We do not believe that there were any significant changes in our critical accounting policies and estimates during the nine months ended October 31, 2012.

RECENT ACCOUNTING PRONOUNCEMENTS TO BE IMPLEMENTED
For information related to recent accounting pronouncements to be implemented, see note 2 to the condensed consolidated financial statements included in this Quarterly Report.
ITEM 3.
QUANTITATIVE AND QUALITATIVE DISCLOSURES ABOUT MARKET RISK
Our 2011 Form 10-K, filed with the SEC on April 2, 2012, provides a detailed discussion of the market risks affecting our operations. We believe our exposure to these market risks did not materially change during the three months ended October 31, 2012.

ITEM 4.
CONTROLS AND PROCEDURES
Evaluation of Disclosure Controls and Procedures
The Company's management evaluated, with the participation of our Chief Executive Officer and Interim Chief Financial Officer, the effectiveness of our disclosure controls and procedures, as defined in Rules 13a-15(e) and 15d-15(e) under the Securities Exchange Act of 1934, for the fiscal quarter ended October 31, 2012. Based on this evaluation, our Chief Executive Officer and Interim Chief Financial Officer have concluded that, because of the material weakness in internal control over financial reporting described in our Annual Report on Form 10-K for the fiscal year ended January 31, 2012 (referred to as the 2011 Form 10-K), our disclosure controls and procedures were not effective as of October 31, 2012.
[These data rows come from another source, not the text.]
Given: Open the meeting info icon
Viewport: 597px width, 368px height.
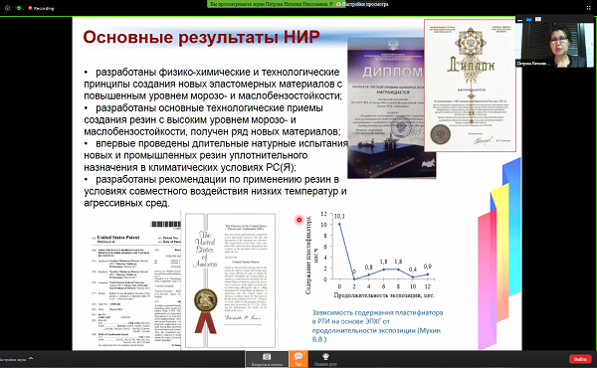Looking at the screenshot, I should [x=7, y=8].
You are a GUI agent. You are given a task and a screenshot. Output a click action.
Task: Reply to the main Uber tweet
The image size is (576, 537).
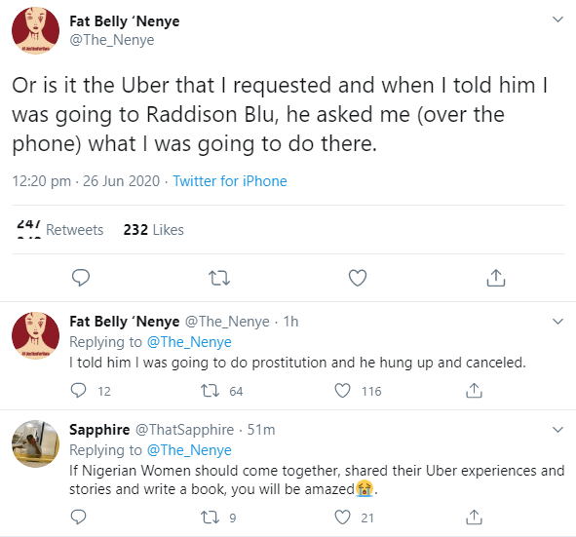81,278
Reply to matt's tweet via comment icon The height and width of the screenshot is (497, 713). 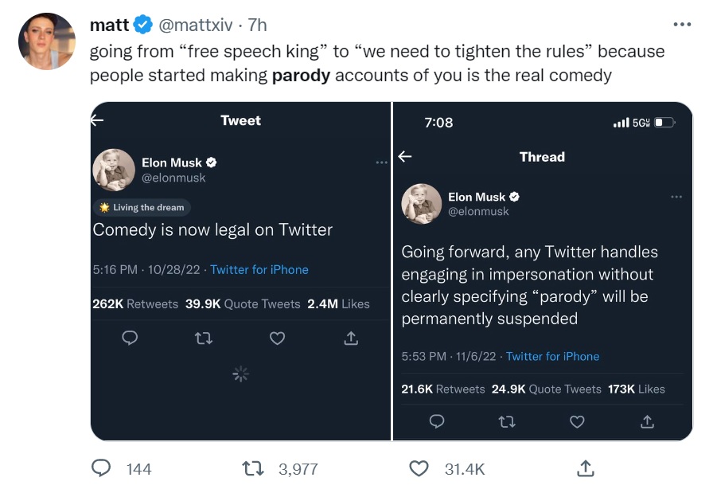pos(101,468)
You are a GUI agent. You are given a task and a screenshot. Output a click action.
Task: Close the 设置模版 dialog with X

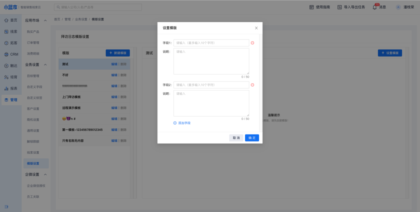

Changes in Internal Control over Financial Reporting
In connection with the evaluation required by paragraph (d) of Rule 13a-15 under the Exchange Act, there was no change identified in our internal control over financial reporting that occurred during the fiscal quarter ended October 31, 2012 that has materially affected, or is reasonably likely to materially affect, our internal control over financial reporting. We are, however, continuing to implement remedial actions as outlined in Item 9a of our 2011 Form 10-K. We have adopted, and are in the process of implementing certain remedial measures that we believe will enable us to remediate our material weakness by January 31, 2013.
PART II.
OTHER INFORMATION
ITEM 1.
LEGAL PROCEEDINGS
For a description of our legal proceedings, see note 19 to the condensed consolidated financial statements included in this Quarterly Report. Except as set forth below, there have been no material developments in the legal proceedings previously reported in our Q2 2012 Form 10-Q, Q1 2012 Form 10-Q and 2011 Form 10-K.
ITEM 1A.
RISK FACTORS
Investors should carefully consider, in connection with the other information in this Quarterly Report, the factors discussed below, and in Part I, "Item 1A. Risk Factors" on pages 28 through 49 of our 2011 Form 10-K and in Part II, "Item 1A. Risk Factors" on pages 70 and 71 of our Q1 2012 Form 10-Q and Part II, "Item 1A, Risk Factors" on pages 88 through 94 of our Q2 2012 Form 10-Q. The risk factors discussed below supplement, provide update to, or amend and restate, the risk factors included in our 2011 Form 10-K and Q2 2012 Form 10-Q.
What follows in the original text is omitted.